▶ **Consigne 1**: Recopiez le passage du texte sur les antagonistes qui commence par les mots contenant « De même, votre » et se termine par « de les atteindre. ».
▶ **Consigne 2**:
D'après le texte sur les antagonistes, répondez brièvement :
(a) Quelle est souvent l'une des raisons pour lesquelles un antagoniste ne fonctionne pas ?
(b) Qu'est-ce qui crée une menace pour le personnage principal ?
(c) Qu'est-ce qui fait généralement que l'antagoniste et le protagoniste sont en conflit ?

▶ **Extrait du document**:
_ _ _ _

Travailler ses antagonistes

Des antagonistes peuvent être marquants, tout comme ils peuvent être tout à fait oubliables.

Bien souvent, l’une des raisons pour lesquelles un antagoniste ne fonctionne pas, c’est parce que sa motivation n’a pas été assez travaillée.

Mais cela peut aussi être lié au fait qu’il n’est pas assez bien caractérisé, qu’il a une psychologie bancale, voire que son impact sur l’histoire n’est qu’anecdotique.

Dans cette publication, nous allons aborder quelques pistes de réflexion pour essayer de donner du relief à votre antagoniste.

Les motivations

Lorsque vous donnez une motivation à votre antagoniste, il faut déterminer quelles sont les valeurs qui l’animent, et jusqu’où il est prêt à aller pour atteindre son but.

Admettons qu’il désire du pouvoir, mais que sa famille est aussi très importante pour lui. Est-ce qu’il serait prêt à sacrifier un membre de sa famille pour atteindre son objectif ?

Les échelles de motivation vont être ce qui fait la différence avec le protagoniste. L’antagoniste est prêt à faire des choses que le protagoniste serait peut-être incapable d’envisager, et c’est cette différence d’échelle qui crée une menace pour votre personnage principal.

Mais vous pouvez très bien aussi donner des limites à votre antagoniste. Il y a peut-être certaines choses qu’il ne sera pas capable de faire, car il les considère comme immorales selon sa propre perception, et cela peut être une source de conflit en lui et lui donner plus de profondeur.

De même, votre antagoniste n’est pas obligé de se dévouer qu’à un seul et unique objectif. Il peut en avoir plusieurs, et certains peuvent même entrer en conflit. Cela permet de faire des scènes où votre antagoniste doutera sur ses actions et cela approfondira sa psychologie tout en créant du suspense sur les décisions qu’il prendra.

Sa relation aux autres

Essayez de penser l’antagoniste en lien avec le protagoniste : qu’est-ce qui fait exactement que les deux sont en conflit ?

Généralement, c’est que leurs buts ne sont pas compatibles et ils s’empêchent donc mutuellement de les atteindre.

Si les valeurs de l’antagoniste ne sont pas intrinsèquement opposées à celle du protagoniste, alors il n’y a pas vraiment de raison pour qu’il soit l’antagoniste principal de l’histoire, et il peut être remplacé par n’importe qui d’autre. Il faudrait donc idéalement qu’ils aient des motivations très différentes, ou bien des motivations similaires mais dont les moyens d’arriver à leurs fins sont très différents.

Cela peut aussi être intéressant de montrer votre antagoniste en interaction avec d’autres personnages plutôt que seulement ses alliés ou le protagoniste. Un antagoniste peut aussi avoir une famille ou être intégré dans d’autres cercles sociaux qui n’ont rien à voir avec la quête du personnage principal. Cela permet de montrer ses actions sous un autre jour ; il est « humain » et est capable aussi de bonnes actions envers ses proches.

_ _ _ _

Entrées tirées d'une collection:

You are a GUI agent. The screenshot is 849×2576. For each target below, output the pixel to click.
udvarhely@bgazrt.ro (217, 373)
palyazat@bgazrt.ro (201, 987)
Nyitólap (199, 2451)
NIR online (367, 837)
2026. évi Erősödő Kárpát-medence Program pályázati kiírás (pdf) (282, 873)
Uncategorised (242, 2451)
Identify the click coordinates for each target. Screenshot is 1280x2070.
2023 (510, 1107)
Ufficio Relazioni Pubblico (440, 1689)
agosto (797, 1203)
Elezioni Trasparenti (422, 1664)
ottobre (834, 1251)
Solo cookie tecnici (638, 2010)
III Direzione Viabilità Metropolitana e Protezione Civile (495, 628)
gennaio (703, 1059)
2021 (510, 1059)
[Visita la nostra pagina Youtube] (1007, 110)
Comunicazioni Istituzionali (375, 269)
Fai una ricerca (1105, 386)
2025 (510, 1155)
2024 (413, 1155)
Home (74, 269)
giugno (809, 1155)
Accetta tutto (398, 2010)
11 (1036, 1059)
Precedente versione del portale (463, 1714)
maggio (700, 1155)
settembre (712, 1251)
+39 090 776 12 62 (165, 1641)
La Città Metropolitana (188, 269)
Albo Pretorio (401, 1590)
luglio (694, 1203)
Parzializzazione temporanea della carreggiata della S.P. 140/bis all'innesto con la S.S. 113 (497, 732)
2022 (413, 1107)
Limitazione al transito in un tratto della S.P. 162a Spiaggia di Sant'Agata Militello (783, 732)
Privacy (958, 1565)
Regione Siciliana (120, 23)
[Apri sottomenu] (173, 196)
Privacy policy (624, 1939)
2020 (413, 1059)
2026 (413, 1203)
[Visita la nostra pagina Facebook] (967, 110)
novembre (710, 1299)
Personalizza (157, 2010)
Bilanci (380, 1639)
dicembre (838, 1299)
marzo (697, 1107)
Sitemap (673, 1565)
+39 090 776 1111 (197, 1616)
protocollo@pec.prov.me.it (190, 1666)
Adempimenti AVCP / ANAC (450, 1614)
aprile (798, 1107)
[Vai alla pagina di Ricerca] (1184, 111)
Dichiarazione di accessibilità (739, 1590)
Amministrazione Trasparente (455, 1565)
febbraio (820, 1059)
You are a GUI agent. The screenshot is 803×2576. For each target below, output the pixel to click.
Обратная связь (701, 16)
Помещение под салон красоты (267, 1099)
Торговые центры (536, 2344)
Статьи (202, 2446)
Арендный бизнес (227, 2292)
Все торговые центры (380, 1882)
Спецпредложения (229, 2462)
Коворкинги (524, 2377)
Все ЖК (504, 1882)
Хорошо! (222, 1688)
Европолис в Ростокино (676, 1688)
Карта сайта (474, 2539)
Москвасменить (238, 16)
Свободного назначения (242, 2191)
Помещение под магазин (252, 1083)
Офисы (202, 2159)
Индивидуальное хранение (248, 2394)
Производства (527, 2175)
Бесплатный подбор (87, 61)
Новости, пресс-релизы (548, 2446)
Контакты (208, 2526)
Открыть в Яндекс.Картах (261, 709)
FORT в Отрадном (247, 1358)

_ _ _ _

▶ **Solution 1**:
De même, votre antagoniste n’est pas obligé de se dévouer qu’à un seul et unique objectif. Il peut en avoir plusieurs, et certains peuvent même entrer en conflit. Cela permet de faire des scènes où votre antagoniste doutera sur ses actions et cela approfondira sa psychologie tout en créant du suspense sur les décisions qu’il prendra.

Sa relation aux autres

Essayez de penser l’antagoniste en lien avec le protagoniste : qu’est-ce qui fait exactement que les deux sont en conflit ?

Généralement, c’est que leurs buts ne sont pas compatibles et ils s’empêchent donc mutuellement de les atteindre.

▶ **Solution 2**:
(a) Sa motivation n'a pas été assez travaillée.
(b) La différence d'échelle de motivation : l'antagoniste est prêt à faire des choses que le protagoniste serait peut-être incapable d'envisager.
(c) Leurs buts ne sont pas compatibles, et ils s'empêchent donc mutuellement de les atteindre.